• **Aim of the task**:
Look below for the line with "Meteo (264, 159)", then give it again exactly, along with every line that comes after it, the final line included.
==== Task input ====
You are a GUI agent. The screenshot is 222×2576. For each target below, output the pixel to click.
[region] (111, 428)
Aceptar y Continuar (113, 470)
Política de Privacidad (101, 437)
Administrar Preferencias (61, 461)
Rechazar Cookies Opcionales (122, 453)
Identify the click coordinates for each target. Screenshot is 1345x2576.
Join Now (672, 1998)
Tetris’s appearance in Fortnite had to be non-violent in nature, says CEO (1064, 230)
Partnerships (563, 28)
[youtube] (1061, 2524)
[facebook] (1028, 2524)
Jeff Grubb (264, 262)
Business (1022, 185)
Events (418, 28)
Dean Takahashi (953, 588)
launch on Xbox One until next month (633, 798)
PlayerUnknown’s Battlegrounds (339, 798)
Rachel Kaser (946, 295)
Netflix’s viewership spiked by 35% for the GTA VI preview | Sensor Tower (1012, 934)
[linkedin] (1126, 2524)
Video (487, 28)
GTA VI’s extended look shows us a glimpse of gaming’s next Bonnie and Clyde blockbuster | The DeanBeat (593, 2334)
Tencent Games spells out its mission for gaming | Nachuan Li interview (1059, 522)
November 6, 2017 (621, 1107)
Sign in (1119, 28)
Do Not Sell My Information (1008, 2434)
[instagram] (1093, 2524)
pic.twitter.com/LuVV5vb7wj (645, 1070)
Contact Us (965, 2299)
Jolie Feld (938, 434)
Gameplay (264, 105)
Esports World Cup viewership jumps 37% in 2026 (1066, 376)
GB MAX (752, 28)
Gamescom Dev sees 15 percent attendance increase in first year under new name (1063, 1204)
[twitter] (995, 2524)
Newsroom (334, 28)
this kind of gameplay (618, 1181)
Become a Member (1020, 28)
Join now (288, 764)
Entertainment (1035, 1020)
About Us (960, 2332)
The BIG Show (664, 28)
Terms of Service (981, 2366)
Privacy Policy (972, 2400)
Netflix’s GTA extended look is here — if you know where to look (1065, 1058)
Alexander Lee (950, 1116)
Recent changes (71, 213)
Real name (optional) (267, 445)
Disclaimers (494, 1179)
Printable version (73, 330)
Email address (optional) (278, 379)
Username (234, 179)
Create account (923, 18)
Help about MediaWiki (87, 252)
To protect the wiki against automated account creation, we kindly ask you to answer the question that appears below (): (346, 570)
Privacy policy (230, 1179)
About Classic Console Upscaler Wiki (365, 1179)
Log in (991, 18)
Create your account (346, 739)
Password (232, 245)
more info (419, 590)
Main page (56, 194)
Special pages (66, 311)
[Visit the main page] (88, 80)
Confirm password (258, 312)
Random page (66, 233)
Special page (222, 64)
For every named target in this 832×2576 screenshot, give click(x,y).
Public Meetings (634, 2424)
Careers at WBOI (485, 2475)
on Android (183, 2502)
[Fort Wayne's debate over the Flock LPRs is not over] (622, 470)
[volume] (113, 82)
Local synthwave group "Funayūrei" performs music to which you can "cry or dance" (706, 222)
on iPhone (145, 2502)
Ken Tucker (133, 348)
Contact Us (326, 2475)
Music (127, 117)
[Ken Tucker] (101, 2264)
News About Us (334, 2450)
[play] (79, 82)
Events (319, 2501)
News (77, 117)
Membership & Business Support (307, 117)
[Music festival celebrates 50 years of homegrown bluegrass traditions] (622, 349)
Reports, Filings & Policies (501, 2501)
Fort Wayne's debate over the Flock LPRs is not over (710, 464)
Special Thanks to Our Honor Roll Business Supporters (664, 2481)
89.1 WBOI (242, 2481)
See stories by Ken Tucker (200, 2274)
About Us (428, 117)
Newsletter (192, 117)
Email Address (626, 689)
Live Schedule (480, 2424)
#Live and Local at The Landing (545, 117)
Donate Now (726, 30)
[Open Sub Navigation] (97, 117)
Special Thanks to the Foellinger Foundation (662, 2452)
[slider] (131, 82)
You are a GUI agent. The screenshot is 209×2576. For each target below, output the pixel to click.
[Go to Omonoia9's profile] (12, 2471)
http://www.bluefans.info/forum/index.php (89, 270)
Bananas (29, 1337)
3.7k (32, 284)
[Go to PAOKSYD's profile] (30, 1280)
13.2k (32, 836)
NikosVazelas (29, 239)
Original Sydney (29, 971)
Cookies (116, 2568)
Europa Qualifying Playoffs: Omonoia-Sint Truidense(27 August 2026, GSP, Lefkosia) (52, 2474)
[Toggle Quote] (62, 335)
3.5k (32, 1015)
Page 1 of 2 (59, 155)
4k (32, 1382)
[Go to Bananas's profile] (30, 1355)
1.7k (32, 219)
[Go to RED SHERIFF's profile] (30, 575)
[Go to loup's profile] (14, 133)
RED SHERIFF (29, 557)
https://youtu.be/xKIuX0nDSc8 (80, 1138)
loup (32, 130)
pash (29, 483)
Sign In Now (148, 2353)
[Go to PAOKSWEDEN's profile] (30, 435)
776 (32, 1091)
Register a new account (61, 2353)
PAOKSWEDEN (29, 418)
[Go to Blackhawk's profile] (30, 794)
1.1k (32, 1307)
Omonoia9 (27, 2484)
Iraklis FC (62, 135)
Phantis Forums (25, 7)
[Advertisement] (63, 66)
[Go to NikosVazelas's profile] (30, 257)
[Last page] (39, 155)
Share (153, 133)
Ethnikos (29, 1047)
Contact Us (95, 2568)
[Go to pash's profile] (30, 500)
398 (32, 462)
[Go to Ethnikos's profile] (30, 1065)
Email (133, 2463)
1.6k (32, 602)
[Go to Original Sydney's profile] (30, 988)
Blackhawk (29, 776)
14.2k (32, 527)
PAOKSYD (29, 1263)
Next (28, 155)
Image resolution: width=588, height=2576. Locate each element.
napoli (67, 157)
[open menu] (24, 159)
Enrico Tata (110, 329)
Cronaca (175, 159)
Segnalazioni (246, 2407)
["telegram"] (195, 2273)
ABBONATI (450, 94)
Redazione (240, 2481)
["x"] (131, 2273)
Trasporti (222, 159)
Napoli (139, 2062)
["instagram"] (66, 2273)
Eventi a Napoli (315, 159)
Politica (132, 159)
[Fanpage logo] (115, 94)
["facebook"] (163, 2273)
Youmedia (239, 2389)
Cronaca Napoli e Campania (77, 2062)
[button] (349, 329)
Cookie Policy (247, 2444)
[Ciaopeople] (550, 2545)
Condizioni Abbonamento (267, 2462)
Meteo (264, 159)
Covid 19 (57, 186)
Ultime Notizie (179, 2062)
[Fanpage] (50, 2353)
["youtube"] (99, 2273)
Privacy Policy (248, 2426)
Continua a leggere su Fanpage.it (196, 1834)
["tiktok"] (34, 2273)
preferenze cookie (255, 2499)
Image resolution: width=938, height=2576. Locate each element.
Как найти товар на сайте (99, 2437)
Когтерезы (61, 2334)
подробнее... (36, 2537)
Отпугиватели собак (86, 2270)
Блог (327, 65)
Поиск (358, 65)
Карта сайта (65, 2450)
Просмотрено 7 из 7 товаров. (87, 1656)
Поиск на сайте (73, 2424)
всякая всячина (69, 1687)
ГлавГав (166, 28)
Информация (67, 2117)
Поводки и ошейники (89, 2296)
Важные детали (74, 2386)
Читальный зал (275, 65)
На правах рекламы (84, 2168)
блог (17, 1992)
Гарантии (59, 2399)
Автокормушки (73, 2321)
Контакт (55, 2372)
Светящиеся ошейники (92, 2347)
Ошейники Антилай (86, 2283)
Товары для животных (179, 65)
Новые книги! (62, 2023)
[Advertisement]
====
• **Solution to this task**:
Meteo (264, 159)
Covid 19 (57, 186)
Ultime Notizie (179, 2062)
[Fanpage] (50, 2353)
["youtube"] (99, 2273)
Privacy Policy (248, 2426)
Continua a leggere su Fanpage.it (196, 1834)
["tiktok"] (34, 2273)
preferenze cookie (255, 2499)
Image resolution: width=938, height=2576. Locate each element.
Как найти товар на сайте (99, 2437)
Когтерезы (61, 2334)
подробнее... (36, 2537)
Отпугиватели собак (86, 2270)
Блог (327, 65)
Поиск (358, 65)
Карта сайта (65, 2450)
Просмотрено 7 из 7 товаров. (87, 1656)
Поиск на сайте (73, 2424)
всякая всячина (69, 1687)
ГлавГав (166, 28)
Информация (67, 2117)
Поводки и ошейники (89, 2296)
Важные детали (74, 2386)
Читальный зал (275, 65)
На правах рекламы (84, 2168)
блог (17, 1992)
Гарантии (59, 2399)
Автокормушки (73, 2321)
Контакт (55, 2372)
Светящиеся ошейники (92, 2347)
Ошейники Антилай (86, 2283)
Товары для животных (179, 65)
Новые книги! (62, 2023)
[Advertisement]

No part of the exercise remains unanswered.